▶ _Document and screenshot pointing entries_

********

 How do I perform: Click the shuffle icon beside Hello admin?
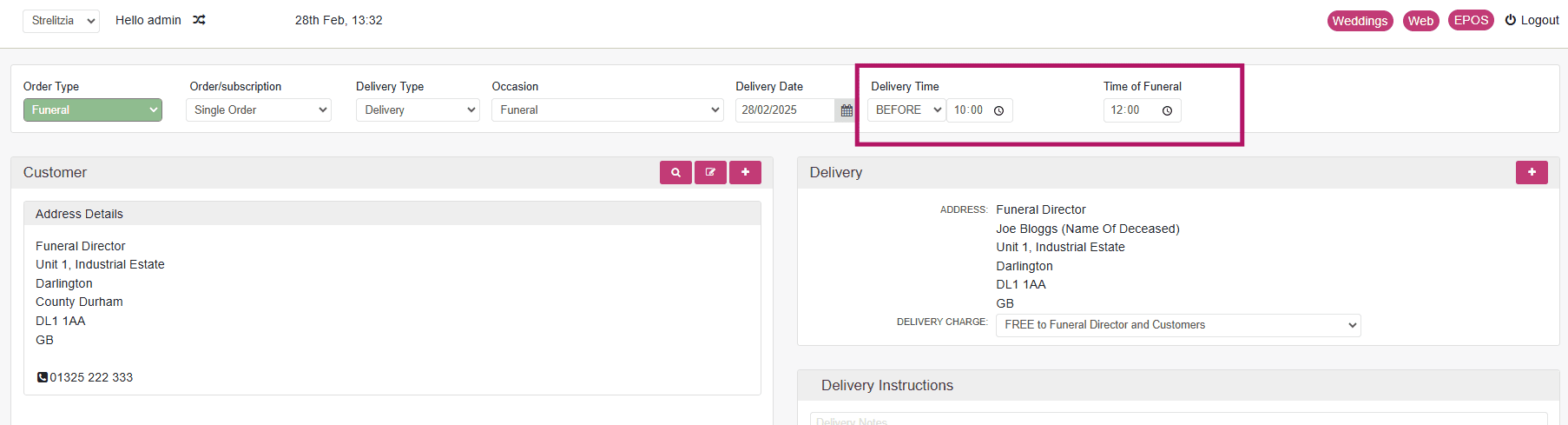click(x=199, y=20)
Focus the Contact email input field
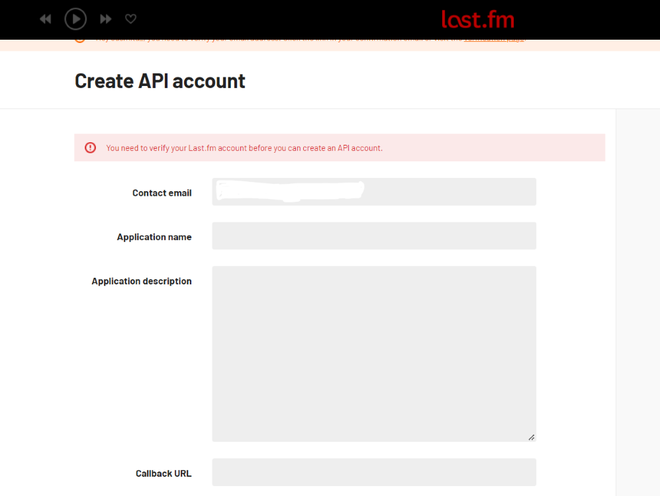This screenshot has height=496, width=660. [374, 192]
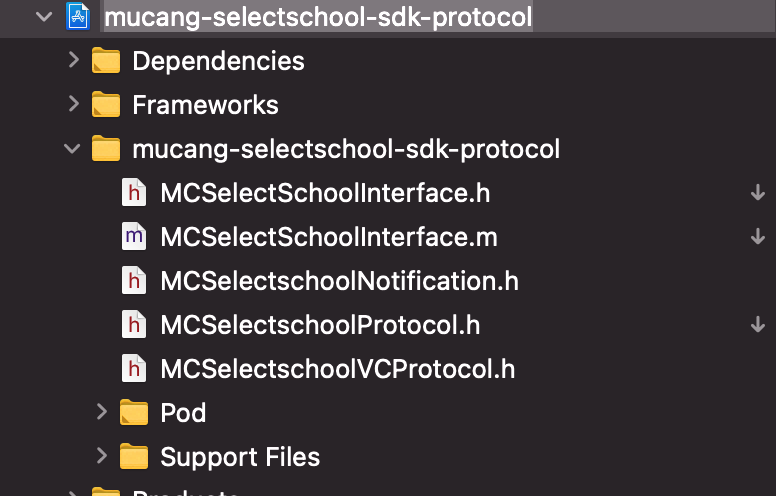Screen dimensions: 776x496
Task: Select the highlighted mucang-selectschool-sdk-protocol project name
Action: 318,17
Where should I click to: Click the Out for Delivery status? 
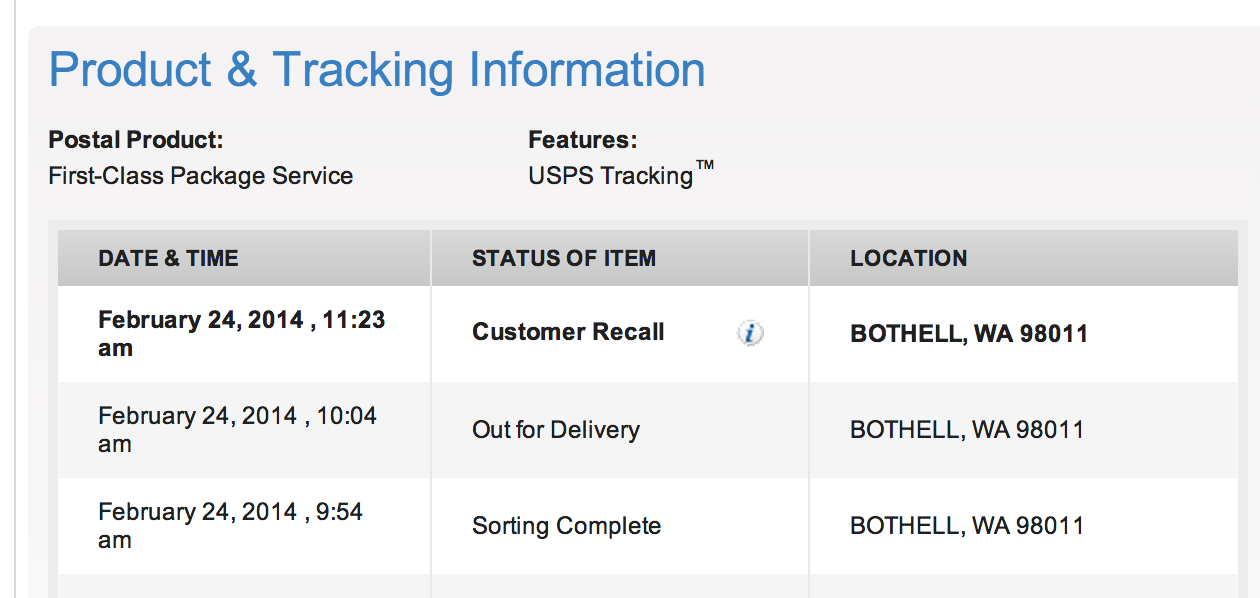555,430
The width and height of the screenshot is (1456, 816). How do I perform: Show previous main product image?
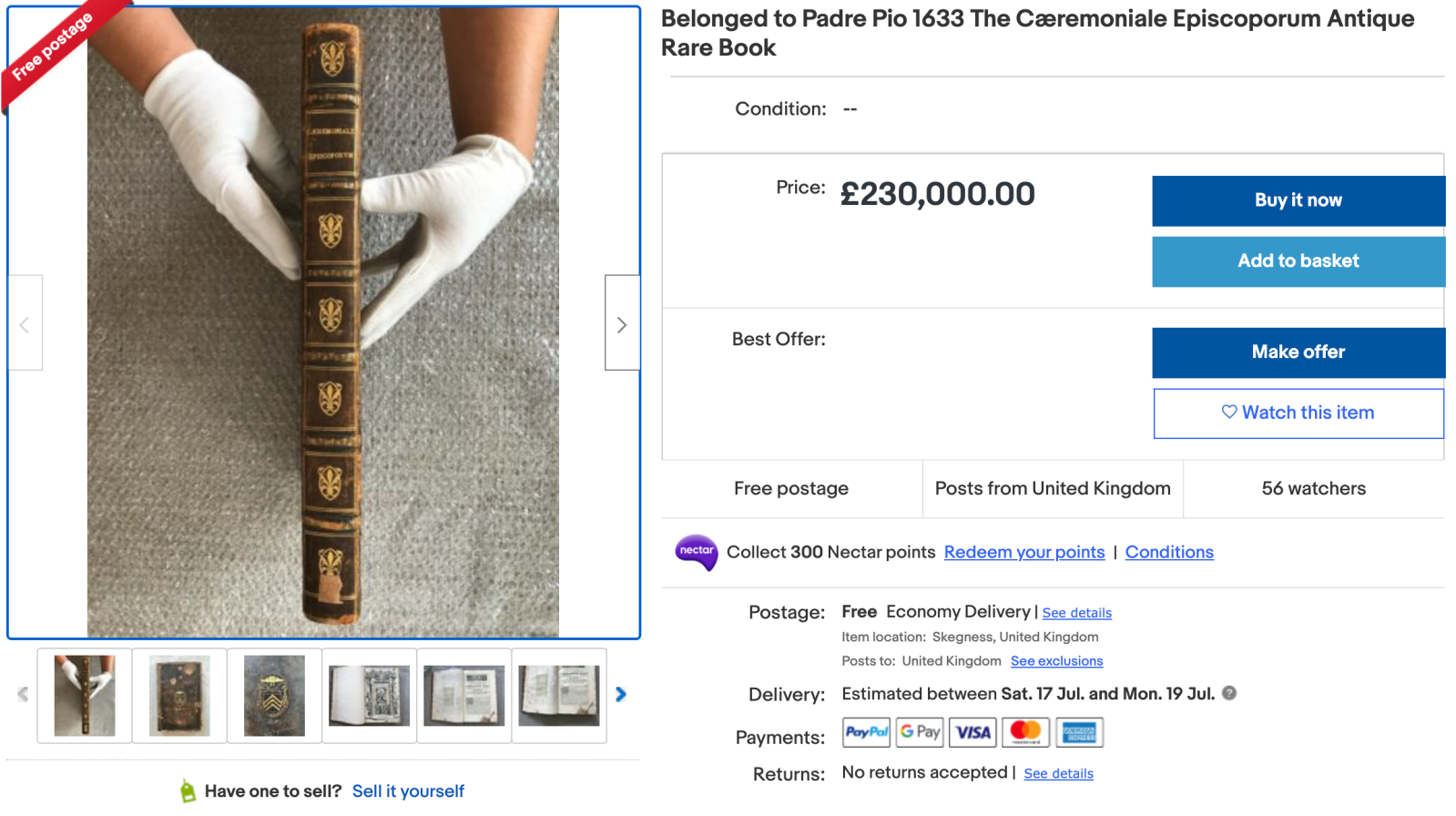pyautogui.click(x=25, y=323)
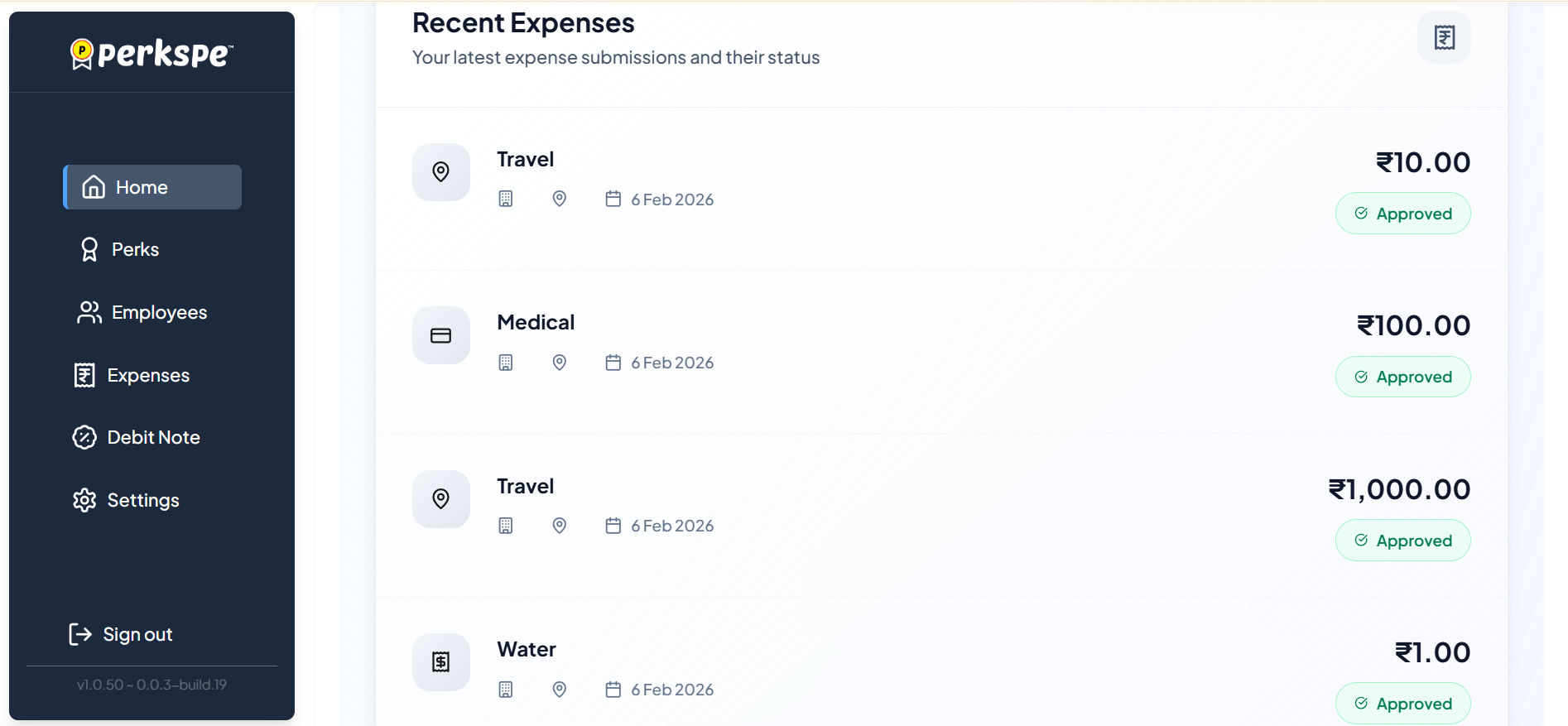Click the location icon under ₹10.00 Travel
The height and width of the screenshot is (726, 1568).
coord(560,199)
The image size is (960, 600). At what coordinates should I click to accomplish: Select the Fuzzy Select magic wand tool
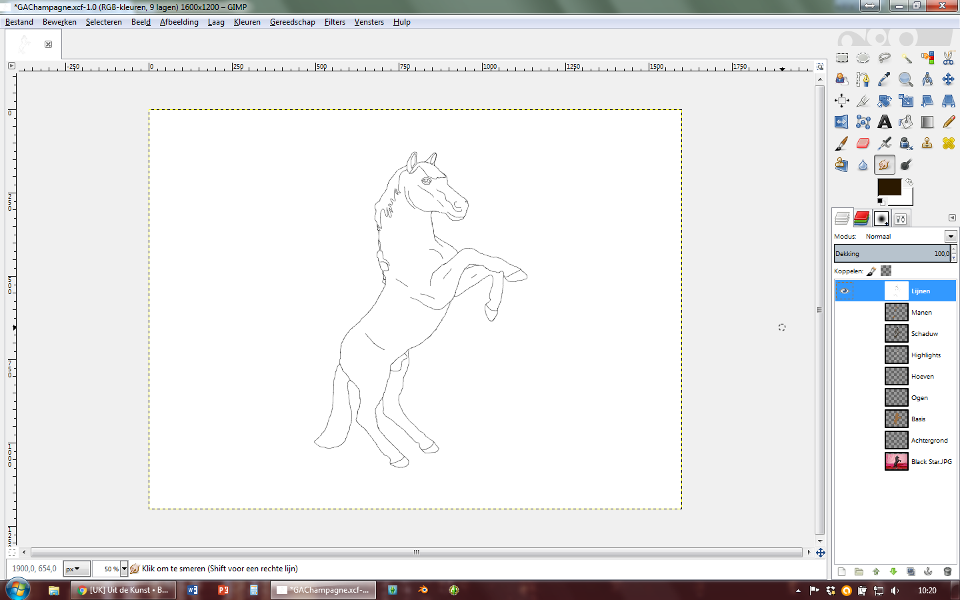pos(906,58)
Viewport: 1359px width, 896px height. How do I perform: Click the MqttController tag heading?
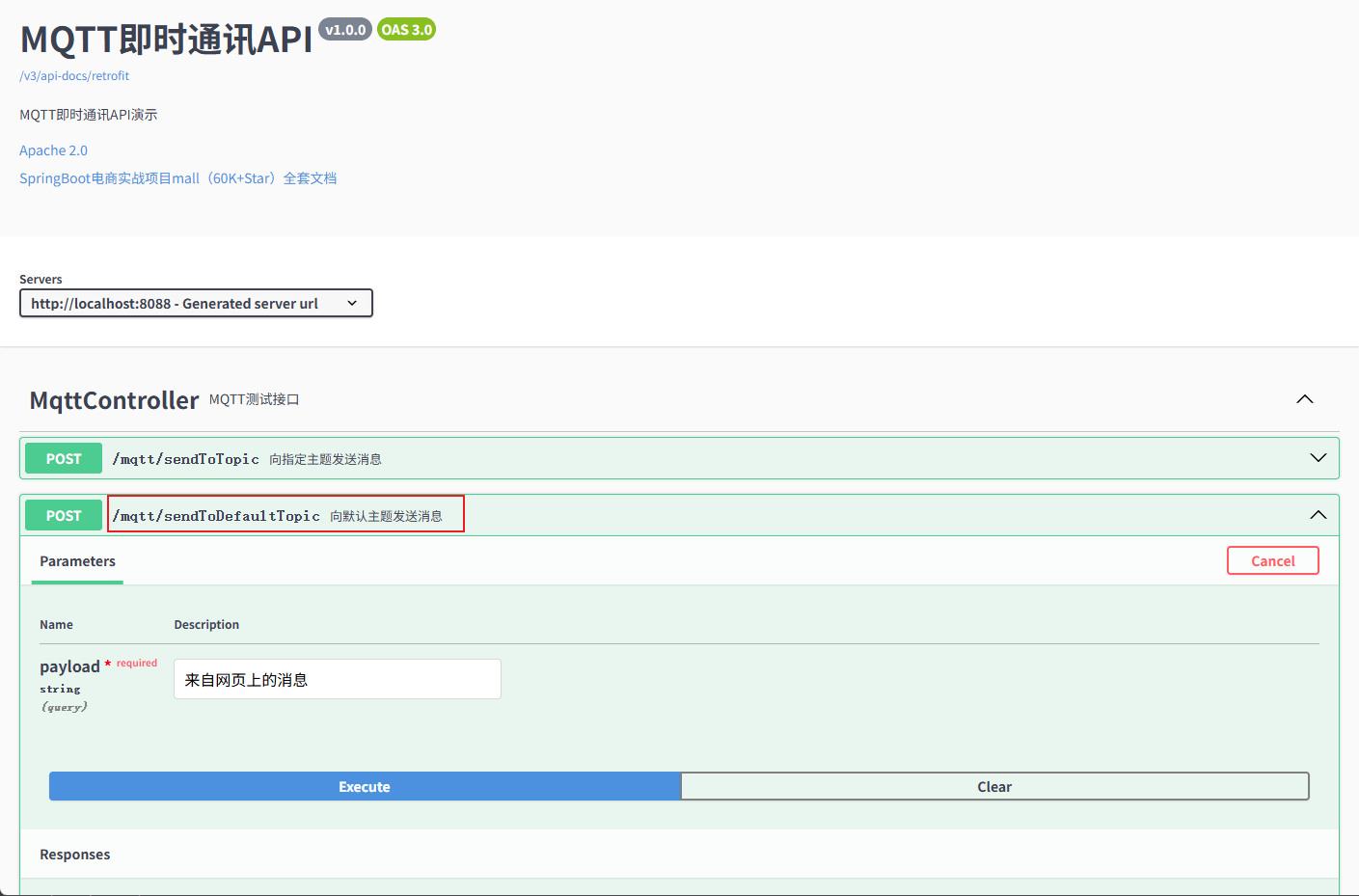point(114,400)
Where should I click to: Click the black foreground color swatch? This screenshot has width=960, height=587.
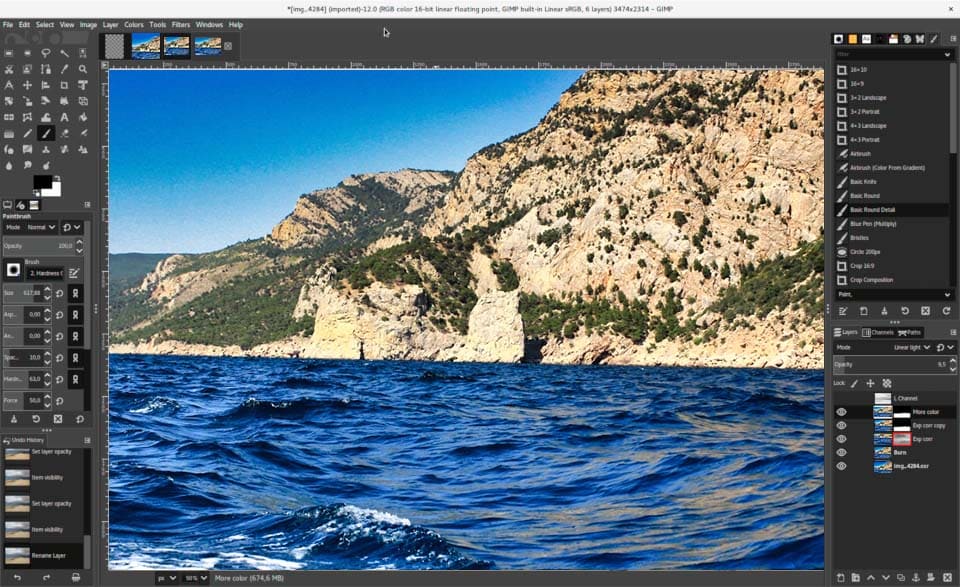(42, 183)
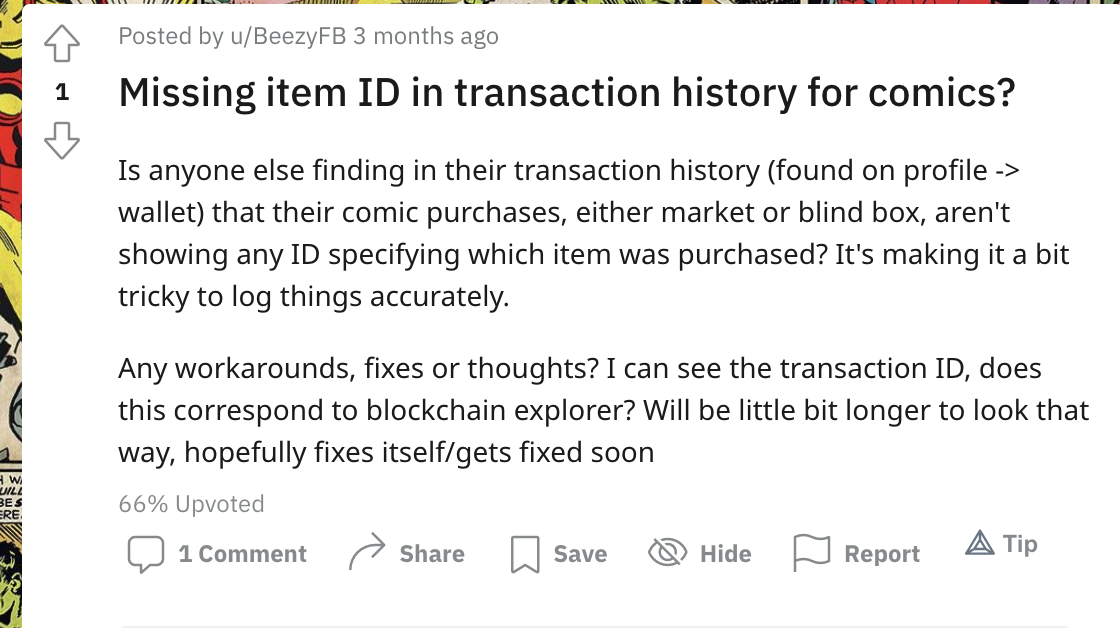1120x628 pixels.
Task: Click the Tip triangle icon
Action: (x=980, y=544)
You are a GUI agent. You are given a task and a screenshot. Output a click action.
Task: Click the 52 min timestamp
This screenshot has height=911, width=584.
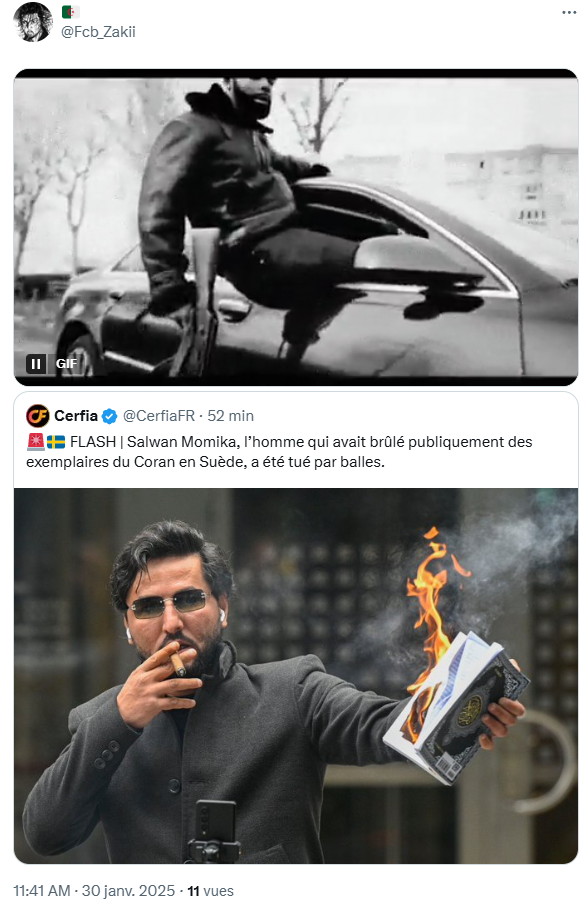(x=231, y=416)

********

Return every line of the rows above word for word, omitting the pictures.

 How do I perform: Click the shuffle icon beside Hello admin?
click(x=199, y=20)
Focus the Contact email input field
This screenshot has height=496, width=660. [374, 192]
Screen dimensions: 776x496
Task: Select the highlighted mucang-selectschool-sdk-protocol project name
Action: 318,17
Where should I click to: Click the Out for Delivery status? 
555,430
The width and height of the screenshot is (1456, 816). How do I perform: Show previous main product image?
pyautogui.click(x=25, y=323)
Click the location icon under ₹10.00 Travel
The height and width of the screenshot is (726, 1568).
coord(560,199)
The image size is (960, 600). At what coordinates should I click to accomplish: Select the Fuzzy Select magic wand tool
pos(906,58)
Viewport: 1359px width, 896px height. How do I perform: Click the MqttController tag heading?
point(114,400)
Where should I click to: Click the black foreground color swatch? This screenshot has width=960, height=587.
(42, 183)
1120x628 pixels.
Task: Click the Tip triangle icon
Action: (x=980, y=544)
You are a GUI agent. You are given a task and a screenshot. Output a click action.
Task: Click the 52 min timestamp
This screenshot has height=911, width=584.
(x=231, y=416)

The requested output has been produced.